_Task instructions:_
1. Name every server variable referenced inside %{...} in the htaccess forum thread.
2. Extend the htaccess forum thread, picking up right after its final line.

RewriteCond %{REQUEST_URI}!^/(errors/403\.htm¦errors/404\.htm¦errors/500\.htm¦robots\.txt)$
RewriteCond %{REMOTE_ADDR} ^aaa\.bbb\.ccc\. [OR]
RewriteCond %{HTTP_USER_AGENT} SomeBot
RewriteRule ^.* - [F]

joergnw10,
The lines contained in my htaccess are rather simple compared to many of the inquiries and answers that I see here.
As a result, there are corners of Apache and regex that simply fail to gather my attention or even understanding.

Another will need to advise of the effect of the following line:

RewriteCond %{REQUEST_URI}!^/(errors/403\.htm¦errors/404\.htm¦errors/500\.htm¦robots\.txt)$

In addition, I'm not all that sure that it's possible to combine UA's and IP ranges and achieve denail in the manner you have?

Try the following and see if two rewrites solve your issue:

#Rewrite 1
RewriteCond %{REQUEST_URI}!^/(errors/403\.htm¦errors/404\.htm¦errors/500\.htm¦robots\.txt)$
RewriteCond %{REMOTE_ADDR} ^aaa\.bbb\.ccc\.

_Interface element records:_
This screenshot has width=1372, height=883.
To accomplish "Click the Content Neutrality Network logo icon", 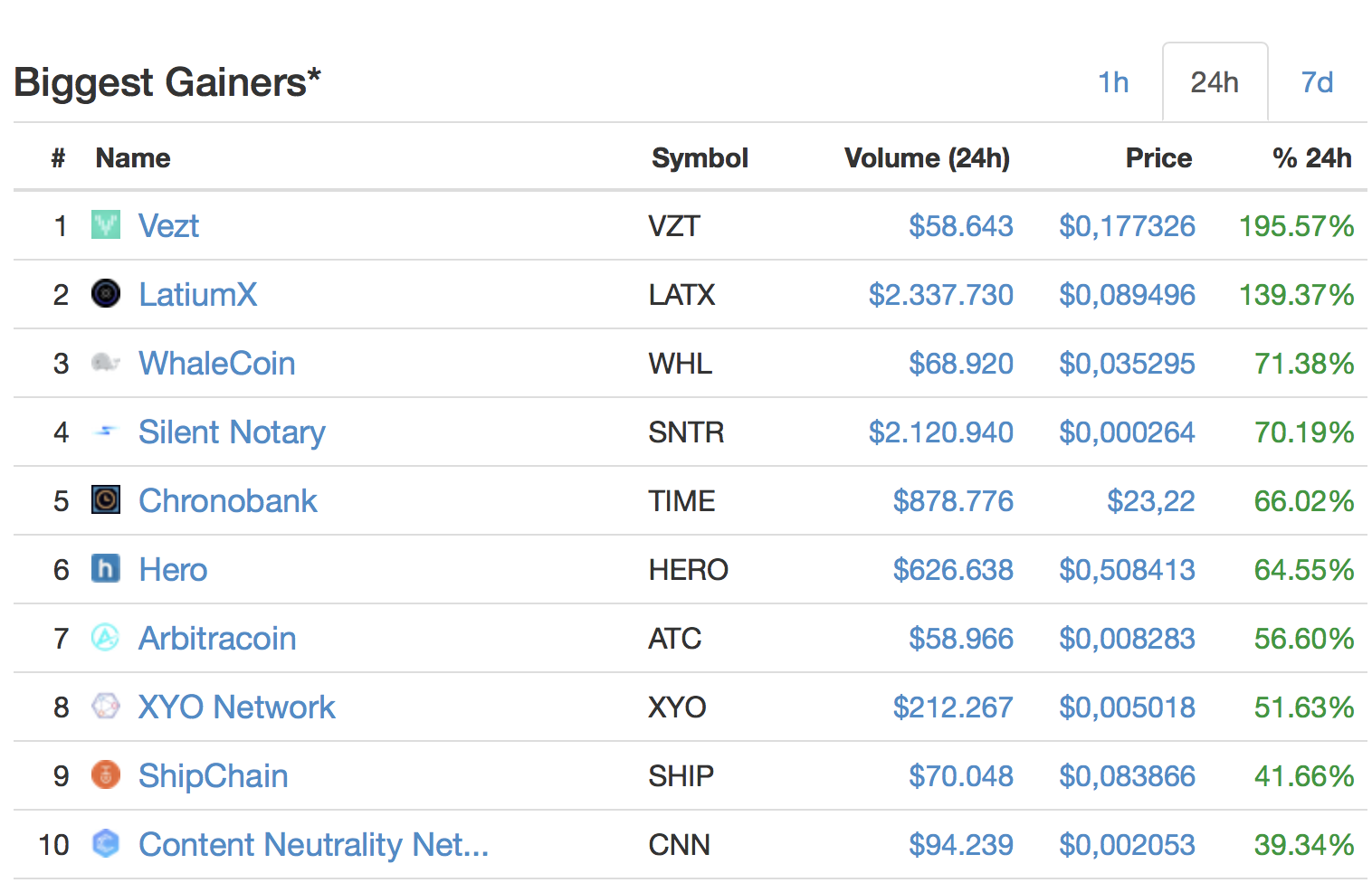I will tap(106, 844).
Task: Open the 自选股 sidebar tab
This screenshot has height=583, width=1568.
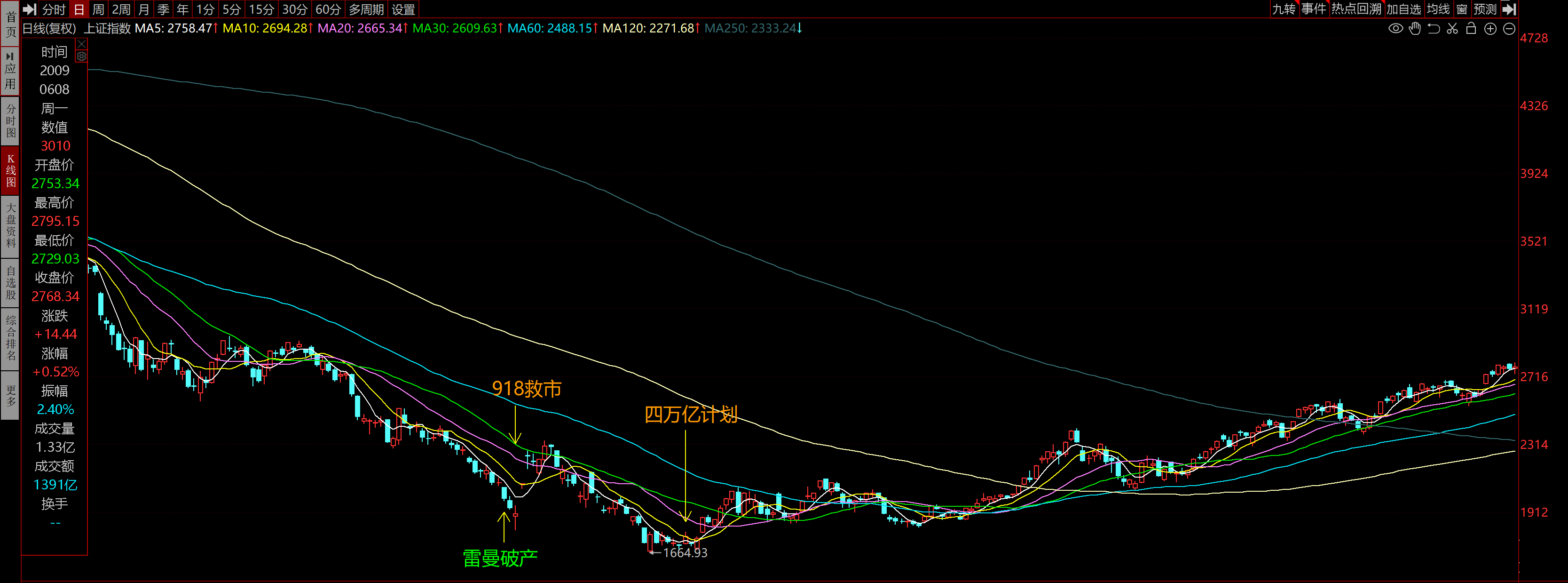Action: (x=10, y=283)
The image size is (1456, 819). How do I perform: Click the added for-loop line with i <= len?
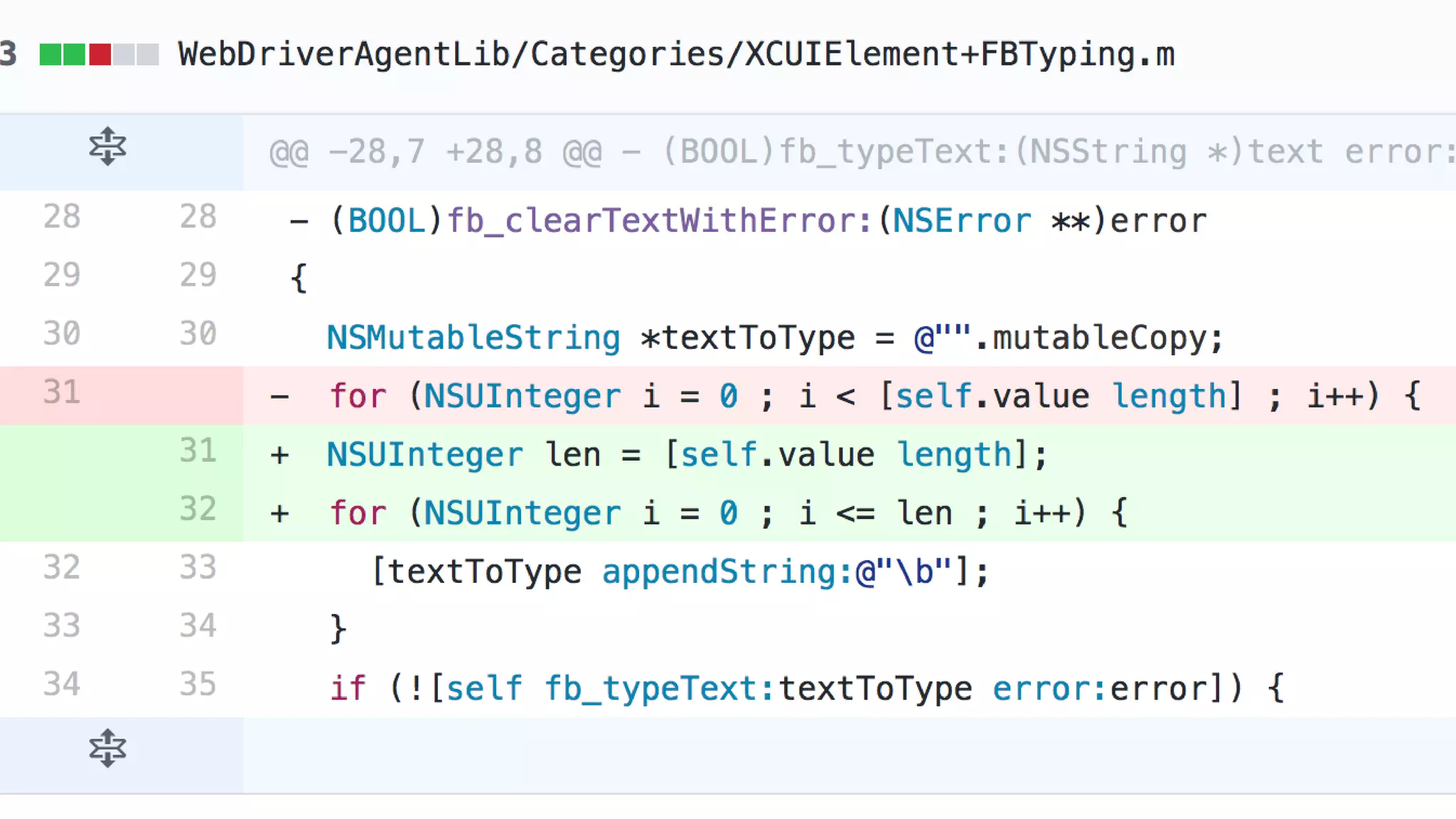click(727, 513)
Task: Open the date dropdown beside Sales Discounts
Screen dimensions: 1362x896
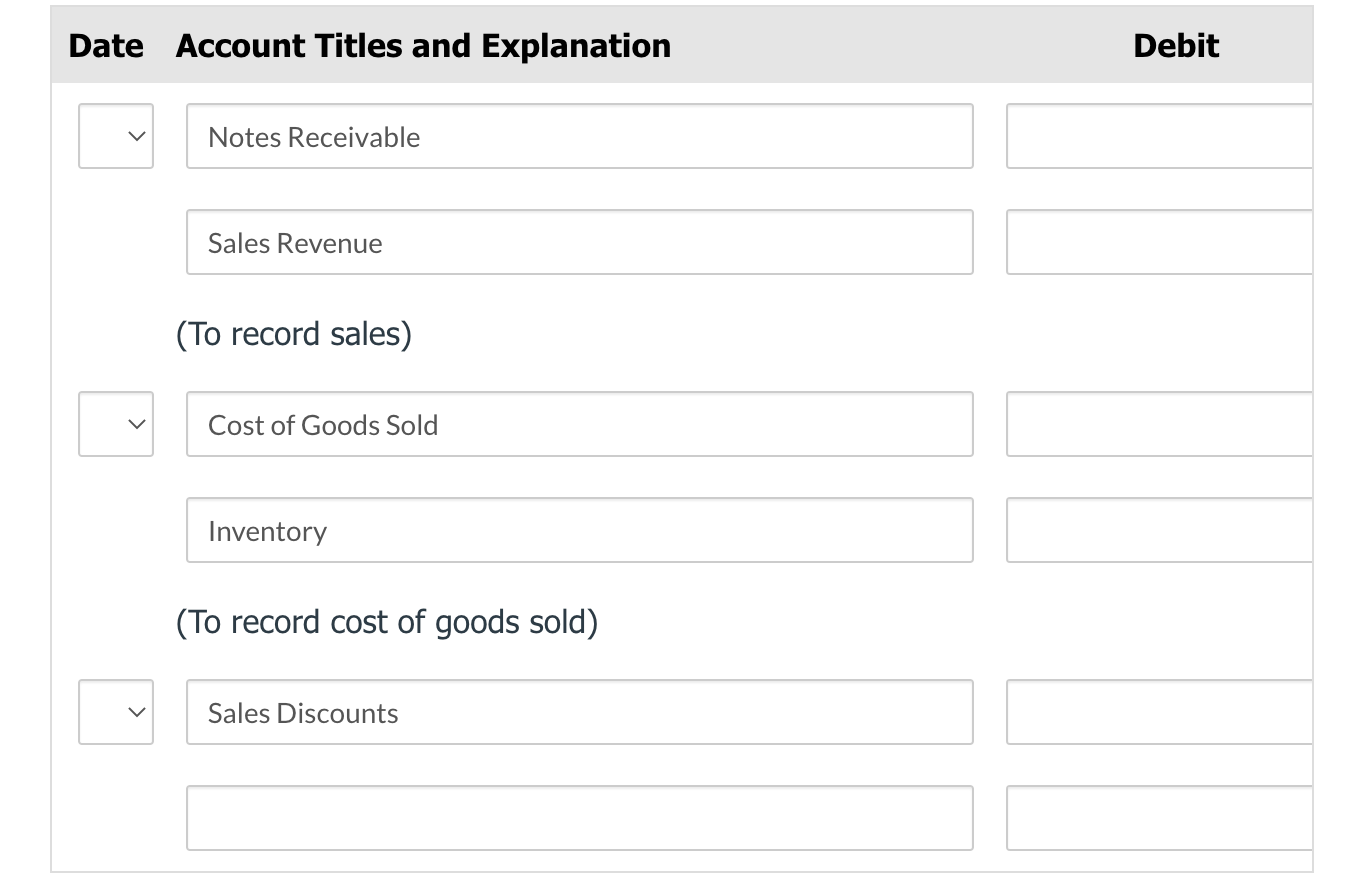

_Results by task:_
1. REQUEST_URI, REMOTE_ADDR, HTTP_USER_AGENT

2.
RewriteRule ^.* - [F]

#Rewrite 2
RewriteCond %{REQUEST_URI}!^/(errors/403\.htm¦errors/404\.htm¦errors/500\.htm¦robots\.txt)$
RewriteCond %{HTTP_USER_AGENT} SomeBot
RewriteRule ^.* - [F]

[edited by: wilderness at 2:40 pm (utc) on Feb. 3, 2008]

wilderness




msg:3565229
 2:35 pm on Feb 3, 2008 (gmt 0)

You can see in the following thread what it is I am trying to block, in case it is relevant: [webmasterworld.com...]
(As this might be a search engine spider, I probably won't leave the block in my htaccess, but would really like to know what I am doing wrong here).

The person who initiated the example in this thread, never actually provided the 208 range, anther did!
Thus how would anybody realize the accuracy?

However to deny the range that was provided in the answer?

RewriteCond %{REMOTE_ADDR} ^207\.179\.(12[89]¦1[3-8][0-9]¦19[01])\.
RewriteRule .* - [F]

Correct broken pipe characters.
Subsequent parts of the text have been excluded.